API calls come with processing time constraints. For an optimal user experience, it's essential to return responses quickly. Given that CSVs can be of varying sizes, trying to parse and save data during the API call might be slow and could lead to timeouts. Instead, we'll set up an event listener that triggers when new files are written to the "csvs" directory, specifically files ending with ".csv". To extract the rows and columns from these CSV files, we'll use the papaparse library. To make our processed data searchable, we'll save all records as items in our built-in database powered by Amazon DynamoDB.

Let's begin by importing the required packages:

javascript
import { data } from '@ampt/data';
import Papa from 'papaparse';

Then we create a csvStorage.on() handler to listen for new file uploads so we can process the CSV files and save them to our database.

javascript
csvStorage.on('write:*.csv', async (event) => {
  try {
    const { path } = event;
    const { metadata } = await csvStorage.stat(path);
    const delimiter = metadata.delimiter || ',';
    const buffer = await csvStorage.readBuffer(path);
    const csvString = buffer.toString('utf-8');
    const csv = Papa.parse(csvString, {
      header: true,
      delimiter,
    });
    if (csv.data.length) {
      await Promise.all(
        csv.data.map((row) => {
          const id = row['$distinct_id'];
          const firstName = row['$name'];
          const email = row['$email'];
          return data.set(`customer:${id}`, {
            id,
            firstName,
            email,
          });
        })
      );
    }
  } catch (e) {
    console.error(e);
  }
});

Diving into the code, notice the first argument of csvStorage.on(). Our goal is to only respond to new CSV files, so we specify the glob pattern write:*.csv. After a file is written to storage, we want its path and any relevant metadata, like custom delimiters. This is where csvStorage.stat() comes in by providing file info.

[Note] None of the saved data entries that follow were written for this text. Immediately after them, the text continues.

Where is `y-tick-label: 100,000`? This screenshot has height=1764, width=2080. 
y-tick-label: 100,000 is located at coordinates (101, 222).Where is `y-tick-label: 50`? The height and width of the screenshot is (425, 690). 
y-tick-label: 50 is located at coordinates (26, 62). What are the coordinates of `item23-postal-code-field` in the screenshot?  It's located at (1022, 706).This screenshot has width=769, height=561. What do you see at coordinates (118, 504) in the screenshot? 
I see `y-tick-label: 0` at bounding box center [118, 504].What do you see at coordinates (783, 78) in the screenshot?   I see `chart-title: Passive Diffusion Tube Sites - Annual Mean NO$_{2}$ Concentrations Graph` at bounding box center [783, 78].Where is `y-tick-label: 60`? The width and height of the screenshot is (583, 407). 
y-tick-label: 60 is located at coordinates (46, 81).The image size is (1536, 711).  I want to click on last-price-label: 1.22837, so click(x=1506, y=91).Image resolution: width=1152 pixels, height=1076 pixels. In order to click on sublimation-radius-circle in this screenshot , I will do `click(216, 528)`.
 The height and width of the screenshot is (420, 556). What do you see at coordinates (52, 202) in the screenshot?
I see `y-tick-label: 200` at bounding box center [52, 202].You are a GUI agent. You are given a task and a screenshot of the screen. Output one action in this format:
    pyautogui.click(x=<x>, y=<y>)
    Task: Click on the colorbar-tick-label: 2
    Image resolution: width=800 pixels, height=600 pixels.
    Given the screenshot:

To process the CSV, we pull it into memory using csvStorage.readBuffer(), which fetches the file as a buffer. But Papaparse expects the CSV as a string, so we convert it using the .toString('utf-8') method. Papaparse's second argument is for configuration, so we'll indicate that a header exists and what the delimiter is.

Lastly, we verify if the CSV contains data. If it does, we process each row, transforming each value to camel case variables. For this tutorial, we're working with a basic customer spreadsheet having the CSV headers: "$distinct_id", "$name", and "$email". See a sample file that you can use for testing the app.

With the CSV content parsed, we can save it to our database using data.set. We use customer as the collection name and the customer's DISTINCT_ID for unique identification within this collection. A colon ":" is used to delineate collection names from their respective keys.

You can now visit the Ampt Dashboard, navigate to your app, click on the environment you're working in, and see the saved files under the "Storage" tab. The data records that were saved will show in the "Data" tab. Be sure to click "Get all items."

If you'd like to make changes, such as updating the parsed column names, you can commit your code to your main branch. This will trigger an automatic deployment to your production environment. If you're working with a team, you can create a PR against your main branch and a short-lived preview environment will automatically be created. Note that preview environments are not meant to be permanent and lack some customization that dedicated stage environments offer.

Wrapping Up

With Ampt, setting up an asynchronous workflow is a breeze. While we've kept it simple here, it's easy to expand by adding new endpoints for customer data retrieval or new handlers for different data types in storage. Start building now and be sure to join our Discord community.